Giving cash to those who have fewest resources usually does ensure it is spent. Doing so just before Xmas should be a guarantee of spending but Santa Kevin managed to miss out some of the most needy and give unnecessary money to some people one could call a tetch greedy. The payments leave out those categories of income support recipients who are most in need of extra money.

A single Newstart recipient gets only $219 a week, well below the widely excoriated figure of $273 for single pensioners. And some independent Youth Allowance recipients on less than $175 pw will also miss out. Sole parents may also lose as they will get a payment per child but not for themselves, so those with one child end up with $400 dollars less than a single pensioner.

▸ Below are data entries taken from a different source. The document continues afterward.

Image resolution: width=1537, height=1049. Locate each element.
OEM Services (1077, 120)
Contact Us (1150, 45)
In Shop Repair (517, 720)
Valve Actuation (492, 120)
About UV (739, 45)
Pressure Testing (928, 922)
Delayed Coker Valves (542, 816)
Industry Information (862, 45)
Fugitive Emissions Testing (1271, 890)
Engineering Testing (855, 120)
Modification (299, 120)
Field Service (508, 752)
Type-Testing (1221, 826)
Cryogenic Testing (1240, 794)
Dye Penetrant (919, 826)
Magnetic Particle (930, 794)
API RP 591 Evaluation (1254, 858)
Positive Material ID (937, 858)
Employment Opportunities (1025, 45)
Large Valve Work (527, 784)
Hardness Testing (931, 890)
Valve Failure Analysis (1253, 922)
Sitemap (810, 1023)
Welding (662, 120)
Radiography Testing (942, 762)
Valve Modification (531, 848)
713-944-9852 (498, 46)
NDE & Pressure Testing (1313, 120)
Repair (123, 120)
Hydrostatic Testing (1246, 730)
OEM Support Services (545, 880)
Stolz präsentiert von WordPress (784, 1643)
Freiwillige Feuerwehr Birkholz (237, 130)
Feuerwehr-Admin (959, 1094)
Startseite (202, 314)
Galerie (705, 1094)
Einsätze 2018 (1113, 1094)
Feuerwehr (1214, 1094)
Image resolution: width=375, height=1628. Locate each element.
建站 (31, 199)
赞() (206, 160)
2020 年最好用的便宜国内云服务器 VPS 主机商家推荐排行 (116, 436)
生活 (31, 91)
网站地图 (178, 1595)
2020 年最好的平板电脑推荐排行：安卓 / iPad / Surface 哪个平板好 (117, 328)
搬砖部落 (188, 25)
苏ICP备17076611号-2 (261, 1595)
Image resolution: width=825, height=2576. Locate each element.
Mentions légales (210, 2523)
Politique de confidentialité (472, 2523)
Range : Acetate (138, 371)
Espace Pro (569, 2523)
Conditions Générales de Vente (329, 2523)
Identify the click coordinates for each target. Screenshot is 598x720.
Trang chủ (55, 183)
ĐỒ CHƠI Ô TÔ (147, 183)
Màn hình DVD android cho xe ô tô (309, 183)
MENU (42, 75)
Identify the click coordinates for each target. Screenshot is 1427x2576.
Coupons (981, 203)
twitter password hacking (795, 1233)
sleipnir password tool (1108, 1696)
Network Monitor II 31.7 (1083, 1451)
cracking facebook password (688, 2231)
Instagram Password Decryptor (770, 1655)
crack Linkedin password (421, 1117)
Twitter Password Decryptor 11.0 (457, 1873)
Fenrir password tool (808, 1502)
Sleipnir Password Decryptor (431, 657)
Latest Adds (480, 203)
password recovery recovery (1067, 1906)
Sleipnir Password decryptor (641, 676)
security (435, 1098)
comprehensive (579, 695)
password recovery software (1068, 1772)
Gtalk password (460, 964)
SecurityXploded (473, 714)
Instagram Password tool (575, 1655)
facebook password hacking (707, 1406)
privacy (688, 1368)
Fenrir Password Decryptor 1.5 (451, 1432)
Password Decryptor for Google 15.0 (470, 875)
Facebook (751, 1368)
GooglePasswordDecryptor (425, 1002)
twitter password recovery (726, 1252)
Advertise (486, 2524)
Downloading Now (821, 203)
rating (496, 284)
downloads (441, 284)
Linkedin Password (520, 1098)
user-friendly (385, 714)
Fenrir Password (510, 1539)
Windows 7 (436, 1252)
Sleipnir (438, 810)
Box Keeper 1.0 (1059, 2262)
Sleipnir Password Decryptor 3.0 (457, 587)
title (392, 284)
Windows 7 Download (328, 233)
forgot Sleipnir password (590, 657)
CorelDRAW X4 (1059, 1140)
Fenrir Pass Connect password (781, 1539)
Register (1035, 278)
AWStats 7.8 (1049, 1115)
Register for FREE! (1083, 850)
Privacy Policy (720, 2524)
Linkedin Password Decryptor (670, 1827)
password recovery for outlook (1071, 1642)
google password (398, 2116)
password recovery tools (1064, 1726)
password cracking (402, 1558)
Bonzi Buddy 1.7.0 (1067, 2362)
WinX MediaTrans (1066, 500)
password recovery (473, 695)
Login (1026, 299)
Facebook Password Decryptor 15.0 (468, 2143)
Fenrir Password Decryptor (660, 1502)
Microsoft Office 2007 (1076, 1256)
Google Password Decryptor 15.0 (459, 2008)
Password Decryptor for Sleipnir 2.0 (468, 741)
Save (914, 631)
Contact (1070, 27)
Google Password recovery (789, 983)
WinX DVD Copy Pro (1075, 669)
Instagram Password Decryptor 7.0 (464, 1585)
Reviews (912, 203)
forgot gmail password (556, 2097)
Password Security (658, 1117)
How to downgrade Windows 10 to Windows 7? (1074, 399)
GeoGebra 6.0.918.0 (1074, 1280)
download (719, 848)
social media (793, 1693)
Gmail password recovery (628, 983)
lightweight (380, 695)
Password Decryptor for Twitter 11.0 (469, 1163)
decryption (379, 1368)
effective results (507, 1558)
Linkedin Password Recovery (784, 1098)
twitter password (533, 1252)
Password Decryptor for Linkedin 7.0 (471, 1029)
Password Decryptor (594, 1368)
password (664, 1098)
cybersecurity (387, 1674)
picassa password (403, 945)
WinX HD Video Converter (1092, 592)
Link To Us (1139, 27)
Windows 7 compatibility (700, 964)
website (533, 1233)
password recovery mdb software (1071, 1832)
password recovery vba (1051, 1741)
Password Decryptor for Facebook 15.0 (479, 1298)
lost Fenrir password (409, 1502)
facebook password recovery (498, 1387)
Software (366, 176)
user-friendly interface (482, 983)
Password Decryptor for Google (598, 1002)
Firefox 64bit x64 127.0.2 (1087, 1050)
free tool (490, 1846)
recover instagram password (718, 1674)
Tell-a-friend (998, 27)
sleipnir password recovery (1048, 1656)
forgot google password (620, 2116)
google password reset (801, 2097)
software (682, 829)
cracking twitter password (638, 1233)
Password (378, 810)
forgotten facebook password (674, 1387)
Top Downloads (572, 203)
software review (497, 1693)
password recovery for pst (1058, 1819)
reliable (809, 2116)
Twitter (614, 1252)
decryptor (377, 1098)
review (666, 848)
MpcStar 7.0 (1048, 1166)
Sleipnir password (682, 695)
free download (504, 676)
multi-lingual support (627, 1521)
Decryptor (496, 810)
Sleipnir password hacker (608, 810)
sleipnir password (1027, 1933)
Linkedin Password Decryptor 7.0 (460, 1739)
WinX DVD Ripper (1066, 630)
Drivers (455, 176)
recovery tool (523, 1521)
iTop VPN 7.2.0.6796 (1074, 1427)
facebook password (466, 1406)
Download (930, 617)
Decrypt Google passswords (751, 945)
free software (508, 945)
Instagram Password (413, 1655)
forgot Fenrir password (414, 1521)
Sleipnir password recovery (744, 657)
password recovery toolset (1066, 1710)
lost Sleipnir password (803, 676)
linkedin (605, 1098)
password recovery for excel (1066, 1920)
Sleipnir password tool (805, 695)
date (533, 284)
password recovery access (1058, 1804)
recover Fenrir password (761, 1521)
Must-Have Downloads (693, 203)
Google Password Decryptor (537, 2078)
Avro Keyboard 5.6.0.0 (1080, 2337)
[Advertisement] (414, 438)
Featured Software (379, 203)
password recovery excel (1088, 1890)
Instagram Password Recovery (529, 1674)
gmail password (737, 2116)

It seems as though the politically unpopular income recipients get less than justice, although most in need. At the other end, however, there are generous payments to a noisy but not needy lot, the so-called self funded retirees who receive the Commonwealth seniors heath card. There are 320,000 Senior Health Care Card holders who are eligible for the bonus of $1,400 single or $2,100 a couple. Singles, for examples may earn between $40,500 and $49,999 pa, or have equivalent capital funds, about four times the income of single unemployed people on less than $11,500 pa.

Why be so generous with these relatively well off groups? Is this another Howard type down payment on future voters? Many of these have had quite generous tax concessions, so self funding is not always an accurate description, and even if they lose some capital in the market failures, they can get picked up by the pension system at relatively generous levels.

For instance, many aged pensioner couples on not much less than $2,600 per fortnight super income, paying concessional tax or none, who will also be paid the $2,100 bonus, as will equivalent singles on $1,555 two week incomes.

And the payment is also all tax free!

All these affluent groups may not spend their payment at all, and therefore fail to do their public duty to increase demand.

These payment anomalies should give all those getting the payments in higher income brackets, a brief moment of reflection on whether they should donate it to someone on unemployment benefit, or youth allowance, as charity would seem to be the only option for the less popular poor. And that’s not very likely because they lack public appeal!